The presence of mismatch repair (MMR) deficiency could be used as a predictor of response of solid tumours to PD-1 (programmed cell death protein 1) blockade immunotherapy, according to a report published in Science. The clinical trial, which is still ongoing, showed that a wide range of cancer types with MMR deficiency responded to PD-1 blockade, including a number of gastrointestinal malignancies such as colorectal cancer and pancreatic cancer.

MMR-deficient cancers are predicted to have a large number of mutation-associated neoantigens that could be recognized by the immune system. An initial proof-of-concept study previously showed that colorectal cancers with MMR deficiency were sensitive to PD-1 immune checkpoint blockade. In the new trial, Le et al. expanded upon this initial study and evaluated the efficacy of PD-1 inhibition in patients (n = 86) with advanced MMR-deficient cancer across 12 different tumour types. Effectiveness was tested in a number of gastrointestinal cancers, among others, including colorectal, pancreatic and gastro-oesophageal tumours.

Objective radiographic responses were observed in 53% of patients...
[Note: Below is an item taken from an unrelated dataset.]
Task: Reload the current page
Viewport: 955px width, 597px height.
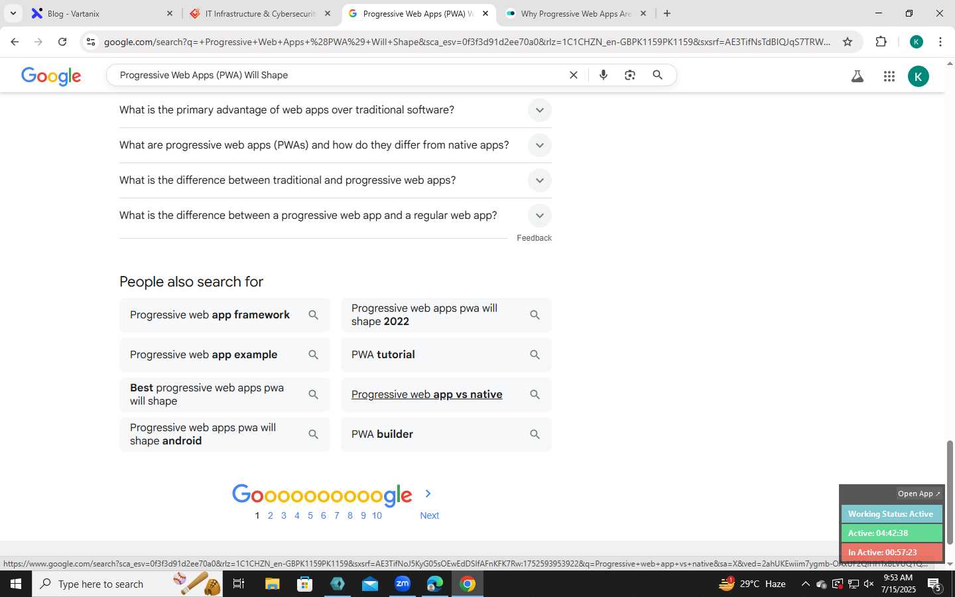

Radiographic responses, progression-free survival (PFS) and overall survival (OS) were measured using RECIST v1.1 criteria. Objective radiographic responses were observed in 53% of patients (46 of 86), with 21% (18 of 86) achieving a complete response. Notably, the objective response rate was similar between colorectal cancer and other cancer types. The study is ongoing and, as yet, the median PFS and median OS has not been reached. Adverse events during treatment were similar to previous reports, with the majority of patients (74%) having experienced one, although most were low-grade and manageable.

The researchers also tested the hypothesis that checkpoint blockade induces immune responses, particularly peripheral expansion of tumour-specific T cells, in reaction to mutation-associated neoantigens. Examining T-cell receptor clonal dynamics and recognition of mutation-associated neoantigens in patients responding to PD-1 inhibition, they observed rapid expansion of neoantigen-specific T-cell clones that were reactive to mutant neopeptides in tumours. These clones were present at very low frequency before treatment, but rapidly increased after initiation of treatment.

“In the future, testing for MMR deficiency in patients who are refractory to other treatments might be considered in order to identify those who may benefit from PD-1 pathway blockade, regardless of tumour type,” write the authors.